Brano scelto
________
Sono passati trent’anni dal delitto del generale Carlo Alberto Dalla Chiesa. E anche su questa esecuzione mafiosa, sulla differenti interpretazioni sui mandanti di quel delitto, c’è posto per vecchie polemiche mai sopite. E’ in fondo giusto che, di fronte a quell’orrendo delitto, ognuno ricordi particolari e aspetti diversi della figura del generale e di quella  morte “in prima linea” avvenuta insieme alla giovane moglie Emanuela Setti Carraro e all’uomo di scorta Domenico Russo. Il 1982 appare oggi come un’epoca talmente lontana che le giuste commemorazioni di un grande protagonista della lotta contro il terrorismo e la mafia debbano necessariamente lasciare spazio alla ricostruzione dei fatti e  dell’azione complessiva dell’uomo e del generale, poi diventato prefetto di Palermo, come un “punto di riferimento” di autentico avamposto di fronte all’escalation mafiosa.



Non è certo il momento di immergersi solo nella ricostruzione storica. E’ indubbio tuttavia che il generale rimanga il personaggio, nella recente storia italiana, che ha impresso una svolta decisiva nella “guerra metropolitana” di una stagione infernale contro il terrorismo armato e ha dato un impulso importante, con la sua sola presenza a Palermo (un ritorno in fondo ai  tempi de “Il giorno della civetta”) contro la nuova ramificazione mafiosa dell’isola, il salto verso lo stragismo, la nuova strategia dei corleonesi.



Sembra quindi particolarmente centrata la dichiarazione commemorativa del Presidente della Repubblica, Giorgio Napolitano: “Eccezionale servitore dello Stato, di comprovata esperienza operativa e investigativa, in Sicilia e in altre regioni, arricchita dagli straordinari risultati conseguiti nella lotta al terrorismo. Il generale Carlo Alberto Dalla Chiesa fu inviato nuovamente nell’isola prefetto della Provincia di Palermo, in una fase particolarmente difficile nella lotta alla mafia. La sua uccisione provocò un unanime moto di indignazione, cui seguì un più deciso e convergente impegno delle istituzioni e della società civile, che ha consentito di infliggere colpi sempre più duri alla criminalità organizzata, ai suoi interessi economici e ai suoi legami internazionali”.
________
Sezione dati
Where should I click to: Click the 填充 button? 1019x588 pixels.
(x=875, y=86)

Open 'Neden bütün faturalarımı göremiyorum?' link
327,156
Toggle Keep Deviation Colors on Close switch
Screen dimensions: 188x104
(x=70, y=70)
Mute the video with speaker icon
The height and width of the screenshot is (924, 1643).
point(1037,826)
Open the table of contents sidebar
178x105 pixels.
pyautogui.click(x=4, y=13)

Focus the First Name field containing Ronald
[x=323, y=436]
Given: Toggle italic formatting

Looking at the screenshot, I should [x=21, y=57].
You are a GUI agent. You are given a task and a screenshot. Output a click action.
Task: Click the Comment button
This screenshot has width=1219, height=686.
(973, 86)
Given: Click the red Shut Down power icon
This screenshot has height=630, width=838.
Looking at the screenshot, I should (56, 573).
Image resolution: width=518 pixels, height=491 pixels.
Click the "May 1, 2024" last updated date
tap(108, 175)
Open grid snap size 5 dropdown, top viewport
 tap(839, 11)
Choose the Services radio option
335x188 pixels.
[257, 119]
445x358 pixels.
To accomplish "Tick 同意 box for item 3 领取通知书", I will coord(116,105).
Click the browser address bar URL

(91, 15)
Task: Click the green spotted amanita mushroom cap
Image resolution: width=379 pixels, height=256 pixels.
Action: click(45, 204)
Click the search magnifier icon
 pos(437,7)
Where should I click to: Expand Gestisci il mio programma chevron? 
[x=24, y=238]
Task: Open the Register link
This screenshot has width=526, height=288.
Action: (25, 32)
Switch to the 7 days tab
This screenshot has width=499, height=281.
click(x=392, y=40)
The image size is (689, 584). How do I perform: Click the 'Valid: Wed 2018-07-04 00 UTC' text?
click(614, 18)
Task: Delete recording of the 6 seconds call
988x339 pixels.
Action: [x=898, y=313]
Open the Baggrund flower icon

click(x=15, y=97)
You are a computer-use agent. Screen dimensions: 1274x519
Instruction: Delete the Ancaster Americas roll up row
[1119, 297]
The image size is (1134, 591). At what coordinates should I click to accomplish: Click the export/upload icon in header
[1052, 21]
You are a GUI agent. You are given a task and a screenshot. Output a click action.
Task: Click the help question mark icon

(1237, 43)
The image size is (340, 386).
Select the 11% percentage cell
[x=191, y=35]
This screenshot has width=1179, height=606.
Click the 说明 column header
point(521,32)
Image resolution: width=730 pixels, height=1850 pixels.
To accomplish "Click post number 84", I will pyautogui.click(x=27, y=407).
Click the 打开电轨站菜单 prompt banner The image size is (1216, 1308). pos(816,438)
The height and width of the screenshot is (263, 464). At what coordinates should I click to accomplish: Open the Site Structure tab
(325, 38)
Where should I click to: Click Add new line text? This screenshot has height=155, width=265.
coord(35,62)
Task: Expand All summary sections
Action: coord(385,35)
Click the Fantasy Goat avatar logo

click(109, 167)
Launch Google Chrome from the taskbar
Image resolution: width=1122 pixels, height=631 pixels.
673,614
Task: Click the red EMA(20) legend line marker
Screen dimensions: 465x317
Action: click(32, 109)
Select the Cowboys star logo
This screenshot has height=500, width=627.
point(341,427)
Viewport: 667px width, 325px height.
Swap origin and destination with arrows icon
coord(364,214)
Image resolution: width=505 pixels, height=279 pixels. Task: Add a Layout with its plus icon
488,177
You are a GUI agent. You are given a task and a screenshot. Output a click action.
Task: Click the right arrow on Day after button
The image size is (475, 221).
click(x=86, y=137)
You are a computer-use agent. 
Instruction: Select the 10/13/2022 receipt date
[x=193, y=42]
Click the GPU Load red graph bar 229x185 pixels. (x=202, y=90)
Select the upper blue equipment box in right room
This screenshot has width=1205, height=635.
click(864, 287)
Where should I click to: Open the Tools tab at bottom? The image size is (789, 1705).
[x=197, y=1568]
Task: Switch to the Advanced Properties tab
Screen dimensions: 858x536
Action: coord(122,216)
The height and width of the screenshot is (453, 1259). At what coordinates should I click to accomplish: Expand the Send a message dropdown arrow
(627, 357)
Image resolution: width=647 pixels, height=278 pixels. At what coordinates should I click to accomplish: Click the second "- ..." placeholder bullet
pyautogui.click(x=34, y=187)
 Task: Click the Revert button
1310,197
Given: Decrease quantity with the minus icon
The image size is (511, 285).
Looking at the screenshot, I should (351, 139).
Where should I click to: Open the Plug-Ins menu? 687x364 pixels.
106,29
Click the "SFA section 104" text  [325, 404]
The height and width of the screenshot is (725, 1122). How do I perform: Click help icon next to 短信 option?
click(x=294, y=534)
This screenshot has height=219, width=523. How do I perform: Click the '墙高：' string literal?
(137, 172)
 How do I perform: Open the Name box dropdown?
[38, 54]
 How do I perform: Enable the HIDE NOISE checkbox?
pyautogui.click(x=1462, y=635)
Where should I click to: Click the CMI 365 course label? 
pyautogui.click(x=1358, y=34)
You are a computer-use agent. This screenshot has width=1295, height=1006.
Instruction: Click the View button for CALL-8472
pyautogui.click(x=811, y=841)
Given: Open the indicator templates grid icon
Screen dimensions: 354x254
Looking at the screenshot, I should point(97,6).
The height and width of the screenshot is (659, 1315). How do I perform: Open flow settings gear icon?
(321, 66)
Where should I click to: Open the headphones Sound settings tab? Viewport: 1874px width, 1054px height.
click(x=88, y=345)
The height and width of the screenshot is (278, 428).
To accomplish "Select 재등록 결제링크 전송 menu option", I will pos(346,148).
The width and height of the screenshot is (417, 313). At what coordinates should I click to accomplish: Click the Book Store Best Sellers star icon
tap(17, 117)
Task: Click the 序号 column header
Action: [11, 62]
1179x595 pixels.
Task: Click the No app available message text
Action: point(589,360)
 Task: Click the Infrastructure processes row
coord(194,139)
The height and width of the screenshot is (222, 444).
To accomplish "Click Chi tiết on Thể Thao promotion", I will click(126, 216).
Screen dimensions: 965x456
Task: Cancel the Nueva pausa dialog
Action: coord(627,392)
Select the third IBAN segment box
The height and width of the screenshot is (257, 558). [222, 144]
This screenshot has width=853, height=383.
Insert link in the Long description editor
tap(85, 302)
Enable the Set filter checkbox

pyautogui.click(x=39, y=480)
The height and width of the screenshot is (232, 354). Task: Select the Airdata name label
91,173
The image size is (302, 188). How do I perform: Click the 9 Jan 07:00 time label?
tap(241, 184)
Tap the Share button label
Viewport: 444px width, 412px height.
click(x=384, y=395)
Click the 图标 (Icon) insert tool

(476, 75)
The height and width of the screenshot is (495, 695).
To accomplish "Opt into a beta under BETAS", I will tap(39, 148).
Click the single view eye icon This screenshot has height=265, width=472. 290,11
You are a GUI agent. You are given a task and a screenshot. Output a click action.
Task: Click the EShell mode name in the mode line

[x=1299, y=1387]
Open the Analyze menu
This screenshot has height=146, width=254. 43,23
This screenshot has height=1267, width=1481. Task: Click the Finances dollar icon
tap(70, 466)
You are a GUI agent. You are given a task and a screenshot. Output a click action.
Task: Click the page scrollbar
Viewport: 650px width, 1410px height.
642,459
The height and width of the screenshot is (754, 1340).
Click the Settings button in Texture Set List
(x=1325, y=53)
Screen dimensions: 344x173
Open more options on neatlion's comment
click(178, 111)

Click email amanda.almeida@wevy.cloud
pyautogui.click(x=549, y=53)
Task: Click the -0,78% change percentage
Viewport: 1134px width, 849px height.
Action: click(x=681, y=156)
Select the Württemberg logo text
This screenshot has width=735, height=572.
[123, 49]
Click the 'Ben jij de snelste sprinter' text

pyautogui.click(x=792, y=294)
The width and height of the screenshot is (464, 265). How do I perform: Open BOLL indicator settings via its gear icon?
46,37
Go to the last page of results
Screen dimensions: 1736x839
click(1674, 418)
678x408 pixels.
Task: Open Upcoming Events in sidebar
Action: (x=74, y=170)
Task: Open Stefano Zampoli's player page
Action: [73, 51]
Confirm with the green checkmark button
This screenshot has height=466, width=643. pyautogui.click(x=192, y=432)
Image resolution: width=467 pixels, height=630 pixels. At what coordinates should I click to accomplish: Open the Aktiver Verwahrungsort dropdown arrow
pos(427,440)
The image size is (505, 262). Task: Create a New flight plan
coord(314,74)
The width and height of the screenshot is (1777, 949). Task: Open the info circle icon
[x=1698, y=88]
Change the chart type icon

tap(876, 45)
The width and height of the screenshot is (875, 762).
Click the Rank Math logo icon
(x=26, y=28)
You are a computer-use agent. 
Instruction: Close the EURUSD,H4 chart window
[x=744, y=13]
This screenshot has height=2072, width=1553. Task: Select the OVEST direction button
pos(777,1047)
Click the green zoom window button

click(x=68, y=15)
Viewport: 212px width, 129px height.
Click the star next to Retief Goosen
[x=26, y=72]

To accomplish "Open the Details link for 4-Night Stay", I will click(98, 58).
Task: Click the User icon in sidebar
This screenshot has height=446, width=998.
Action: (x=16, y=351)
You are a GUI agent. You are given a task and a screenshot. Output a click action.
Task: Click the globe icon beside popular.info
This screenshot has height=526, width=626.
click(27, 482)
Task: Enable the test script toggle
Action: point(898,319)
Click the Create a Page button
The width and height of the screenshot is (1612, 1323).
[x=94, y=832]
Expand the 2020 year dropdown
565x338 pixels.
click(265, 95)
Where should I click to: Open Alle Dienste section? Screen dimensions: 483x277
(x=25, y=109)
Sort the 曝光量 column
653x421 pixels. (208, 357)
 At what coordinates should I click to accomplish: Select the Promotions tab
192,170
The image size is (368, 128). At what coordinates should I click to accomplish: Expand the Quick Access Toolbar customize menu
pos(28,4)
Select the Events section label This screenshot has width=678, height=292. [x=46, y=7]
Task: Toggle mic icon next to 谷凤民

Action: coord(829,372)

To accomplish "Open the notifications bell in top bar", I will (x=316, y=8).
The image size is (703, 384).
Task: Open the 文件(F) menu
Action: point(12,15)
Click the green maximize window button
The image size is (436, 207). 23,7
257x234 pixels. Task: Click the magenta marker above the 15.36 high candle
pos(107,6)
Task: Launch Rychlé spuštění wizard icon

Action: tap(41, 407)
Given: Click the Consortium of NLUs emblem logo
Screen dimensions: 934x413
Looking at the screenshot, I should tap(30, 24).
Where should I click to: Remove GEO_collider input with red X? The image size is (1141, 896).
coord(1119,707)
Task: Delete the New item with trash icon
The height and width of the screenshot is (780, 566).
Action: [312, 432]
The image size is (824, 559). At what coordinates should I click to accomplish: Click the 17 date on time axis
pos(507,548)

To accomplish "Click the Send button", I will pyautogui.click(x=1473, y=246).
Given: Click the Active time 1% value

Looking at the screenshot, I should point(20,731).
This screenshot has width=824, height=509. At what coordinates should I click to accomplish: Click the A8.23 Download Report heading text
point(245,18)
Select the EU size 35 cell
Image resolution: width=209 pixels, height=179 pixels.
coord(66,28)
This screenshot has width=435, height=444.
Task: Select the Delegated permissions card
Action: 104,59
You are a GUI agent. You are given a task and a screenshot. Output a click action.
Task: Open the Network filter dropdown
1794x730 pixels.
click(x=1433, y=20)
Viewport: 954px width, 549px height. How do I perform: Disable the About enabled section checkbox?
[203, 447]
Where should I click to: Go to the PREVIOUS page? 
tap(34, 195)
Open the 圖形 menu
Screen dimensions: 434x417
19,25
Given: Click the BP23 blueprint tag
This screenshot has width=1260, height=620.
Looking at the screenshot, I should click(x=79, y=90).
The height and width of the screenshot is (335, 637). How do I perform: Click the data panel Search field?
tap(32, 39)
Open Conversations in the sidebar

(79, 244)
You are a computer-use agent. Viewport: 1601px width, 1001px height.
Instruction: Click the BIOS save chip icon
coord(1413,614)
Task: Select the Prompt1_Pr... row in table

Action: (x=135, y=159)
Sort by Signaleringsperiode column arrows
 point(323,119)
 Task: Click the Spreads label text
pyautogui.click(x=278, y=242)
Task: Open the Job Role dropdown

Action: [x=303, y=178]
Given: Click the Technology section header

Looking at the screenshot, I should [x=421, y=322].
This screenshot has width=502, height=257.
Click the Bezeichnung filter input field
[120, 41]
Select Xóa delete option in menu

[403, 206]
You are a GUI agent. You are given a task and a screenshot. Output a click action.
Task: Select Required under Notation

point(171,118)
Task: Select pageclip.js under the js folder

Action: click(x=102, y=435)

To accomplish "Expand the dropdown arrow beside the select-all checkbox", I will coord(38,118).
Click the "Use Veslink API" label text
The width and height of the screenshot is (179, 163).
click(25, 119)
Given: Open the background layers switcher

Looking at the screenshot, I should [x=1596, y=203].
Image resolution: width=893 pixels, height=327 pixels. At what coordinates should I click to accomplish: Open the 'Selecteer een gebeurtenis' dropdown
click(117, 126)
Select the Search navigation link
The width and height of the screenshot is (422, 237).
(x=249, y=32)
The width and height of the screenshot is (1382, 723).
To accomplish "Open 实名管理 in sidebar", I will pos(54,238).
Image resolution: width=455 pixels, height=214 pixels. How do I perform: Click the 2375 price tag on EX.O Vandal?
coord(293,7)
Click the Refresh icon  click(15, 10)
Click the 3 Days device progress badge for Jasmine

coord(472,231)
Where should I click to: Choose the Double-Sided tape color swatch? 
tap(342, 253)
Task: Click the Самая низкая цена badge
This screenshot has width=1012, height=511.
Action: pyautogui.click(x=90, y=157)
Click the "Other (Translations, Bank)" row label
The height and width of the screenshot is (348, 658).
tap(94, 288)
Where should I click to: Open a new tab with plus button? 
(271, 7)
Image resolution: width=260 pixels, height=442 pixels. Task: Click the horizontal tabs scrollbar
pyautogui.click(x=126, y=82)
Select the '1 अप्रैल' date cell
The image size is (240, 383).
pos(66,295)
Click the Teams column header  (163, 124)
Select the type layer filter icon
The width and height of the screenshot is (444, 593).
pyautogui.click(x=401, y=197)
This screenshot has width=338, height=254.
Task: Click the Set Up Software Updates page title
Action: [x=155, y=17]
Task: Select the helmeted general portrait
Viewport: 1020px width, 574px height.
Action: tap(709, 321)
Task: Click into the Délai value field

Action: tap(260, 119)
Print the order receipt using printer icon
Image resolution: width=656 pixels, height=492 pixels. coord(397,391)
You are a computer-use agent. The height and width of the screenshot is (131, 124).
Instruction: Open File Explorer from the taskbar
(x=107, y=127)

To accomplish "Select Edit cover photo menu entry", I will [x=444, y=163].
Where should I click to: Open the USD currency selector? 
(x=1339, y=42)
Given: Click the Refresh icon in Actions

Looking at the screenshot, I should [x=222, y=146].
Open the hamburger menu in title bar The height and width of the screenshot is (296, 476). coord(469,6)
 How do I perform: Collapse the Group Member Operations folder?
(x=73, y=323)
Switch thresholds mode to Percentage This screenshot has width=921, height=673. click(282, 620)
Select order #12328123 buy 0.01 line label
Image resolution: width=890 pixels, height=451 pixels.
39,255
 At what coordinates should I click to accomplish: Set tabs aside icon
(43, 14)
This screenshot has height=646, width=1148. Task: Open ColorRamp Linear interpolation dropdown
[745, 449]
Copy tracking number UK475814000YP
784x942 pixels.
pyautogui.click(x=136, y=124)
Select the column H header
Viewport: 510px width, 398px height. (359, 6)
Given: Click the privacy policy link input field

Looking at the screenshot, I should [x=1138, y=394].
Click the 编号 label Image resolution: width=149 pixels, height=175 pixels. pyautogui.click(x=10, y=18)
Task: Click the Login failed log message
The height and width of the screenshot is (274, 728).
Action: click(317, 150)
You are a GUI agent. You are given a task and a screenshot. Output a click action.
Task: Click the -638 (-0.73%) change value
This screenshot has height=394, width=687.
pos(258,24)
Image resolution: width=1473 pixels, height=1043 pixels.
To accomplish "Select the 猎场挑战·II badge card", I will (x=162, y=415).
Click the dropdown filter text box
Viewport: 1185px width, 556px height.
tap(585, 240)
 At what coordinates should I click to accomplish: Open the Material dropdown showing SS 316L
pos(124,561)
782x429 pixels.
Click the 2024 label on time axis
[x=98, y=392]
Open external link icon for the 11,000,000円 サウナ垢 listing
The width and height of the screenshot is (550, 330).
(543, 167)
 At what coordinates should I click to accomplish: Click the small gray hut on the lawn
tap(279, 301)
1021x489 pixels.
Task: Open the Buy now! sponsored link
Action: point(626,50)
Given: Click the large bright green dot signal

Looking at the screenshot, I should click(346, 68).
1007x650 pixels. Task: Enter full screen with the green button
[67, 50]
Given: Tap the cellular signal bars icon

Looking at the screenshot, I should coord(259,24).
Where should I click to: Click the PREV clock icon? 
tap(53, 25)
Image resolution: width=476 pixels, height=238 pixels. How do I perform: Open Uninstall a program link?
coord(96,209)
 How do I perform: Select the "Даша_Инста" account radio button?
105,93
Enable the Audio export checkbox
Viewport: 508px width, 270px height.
________
Compiti dell'esercizio
A. Riporta il passo del testo su Dalla Chiesa da "Sono passati trent’anni" fino a "fronte all’escalation mafiosa." compreso.
B. Riprendi il testo sul generale Dalla Chiesa e proseguilo a partire dall'ultima frase.
Il materiale qui non ha alcun ruolo.

Soluzioni dell'esercizio
A.
Sono passati trent’anni dal delitto del generale Carlo Alberto Dalla Chiesa. E anche su questa esecuzione mafiosa, sulla differenti interpretazioni sui mandanti di quel delitto, c’è posto per vecchie polemiche mai sopite. E’ in fondo giusto che, di fronte a quell’orrendo delitto, ognuno ricordi particolari e aspetti diversi della figura del generale e di quella  morte “in prima linea” avvenuta insieme alla giovane moglie Emanuela Setti Carraro e all’uomo di scorta Domenico Russo. Il 1982 appare oggi come un’epoca talmente lontana che le giuste commemorazioni di un grande protagonista della lotta contro il terrorismo e la mafia debbano necessariamente lasciare spazio alla ricostruzione dei fatti e  dell’azione complessiva dell’uomo e del generale, poi diventato prefetto di Palermo, come un “punto di riferimento” di autentico avamposto di fronte all’escalation mafiosa.

B.
Napolitano, in questo modo, salvaguarda soprattutto la figura di riferimento del generale, un difensore dello Stato e della legalità democratica, lasciando perdere i contrasti che ancora sono emersi ed emergeranno su tutti gli aspetti della morte del generale. Durante la commemorazione è stato Nando Dalla Chiesa, il figlio del generale, a spiegare: “Troppe volte ho avuto e continuo ad avere la sensazione che gran parte della politica sembra non essere interessata alla ricerca della verità e della giustizia, e soprattutto, cosa ancora più grave, sembra voler procedere a un’opera di rimozione del passato”. Nando Dalla Chiesa non si tira certo indietro nel puntare l’indice: “I mandanti (e gli esecutori) di Cosa nostra sono stati identificati, rimangono fuori i mandanti esterni”.

Anche il procuratore nazionale Antimafia, Piero Grasso, ha posto alcuni interrogativi inquietanti: “La causale del delitto non è ascrivibile direttamente alla mafia. Ma si può affermare che tutta la verità è stata accertata, che tutte le responsabilità sono state scoperte? Vi sono state tante domande rimaste senza risposta giudiziaria per cui si deve sempre tendere a svelare, anche dopo trenta anni, le trame e i misteri nascosti”.

L’accusa più esplicita che viene avanzata sulla morte è quella di uno Stato che ha lasciato solo il generale, quasi mandandolo allo sbaraglio. La risposta a questa accusa è venuta direttamente dall’ex ministro dell’Interno, Virginio Rognoni, con un articolo scritto sul Corriere della Sera: “Si parlò e ancora si parla di solitudine di Dalla Chiesa, addebitandola allo Stato che lo avrebbe lasciato solo. Non è così. Il Governo, il presidente del Consiglio, l’amministrazione dell’Interno, lo hanno sempre sostenuto”. Di fronte a posizioni differenti è un bene, a nostro avviso, discutere e ricercare con grande scrupolo. Ma sarebbe un bene anche non fare di tutta un’erba un fascio, magari collegando l’uccisione di Dalla Chiesa alle attuali polemiche sui presunti rapporti e trattative tra “pezzi dello Stato e mafia”. Nella ricerca della verità ci si può e ci si deve anche scontrare, duramente, con argomentazioni diverse, ma l’effetto peggiore è quello del “polverone” che strumentalizza tutto  per interessi di bottega.

Non è certo questo il caso di Nando Dalla Chiesa e neppure del procuratore nazionale Antimafia. Ma che in questo trentesimo anniversario della morte si colga una volontà più di divisione che di autentico e partecipe ricordo non è solo un’impressione. Si coglie la voglia di imporre “una verità”, di presentare una “tesi” con grande schematismo. Sarebbe il modo peggiore di onorare la memoria di un grande servitore dello Stato come il generale Carlo Alberto Dalla Chiesa che, dopo la tragedia del “caso Moro”, ebbe la forza di dimostrare che l’Italia non era un Paese che si arrendeva alla deriva del terrorismo e della destabilizzazione.